[EXCERPTED RECORDS]

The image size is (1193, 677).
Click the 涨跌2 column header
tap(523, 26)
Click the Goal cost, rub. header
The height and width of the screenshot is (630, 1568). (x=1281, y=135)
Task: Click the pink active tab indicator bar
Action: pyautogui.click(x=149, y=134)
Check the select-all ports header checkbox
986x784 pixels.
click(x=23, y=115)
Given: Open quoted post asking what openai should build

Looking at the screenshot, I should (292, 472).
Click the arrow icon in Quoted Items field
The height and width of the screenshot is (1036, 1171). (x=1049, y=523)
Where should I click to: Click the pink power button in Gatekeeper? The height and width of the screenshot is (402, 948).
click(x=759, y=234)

[/EXCERPTED RECORDS]

Write the records again exactly as they stand.

The image size is (1193, 677).
Click the 涨跌2 column header
tap(523, 26)
Click the Goal cost, rub. header
The height and width of the screenshot is (630, 1568). (x=1281, y=135)
Task: Click the pink active tab indicator bar
Action: pyautogui.click(x=149, y=134)
Check the select-all ports header checkbox
986x784 pixels.
click(x=23, y=115)
Given: Open quoted post asking what openai should build

Looking at the screenshot, I should (292, 472).
Click the arrow icon in Quoted Items field
The height and width of the screenshot is (1036, 1171). (x=1049, y=523)
Where should I click to: Click the pink power button in Gatekeeper? The height and width of the screenshot is (402, 948).
click(x=759, y=234)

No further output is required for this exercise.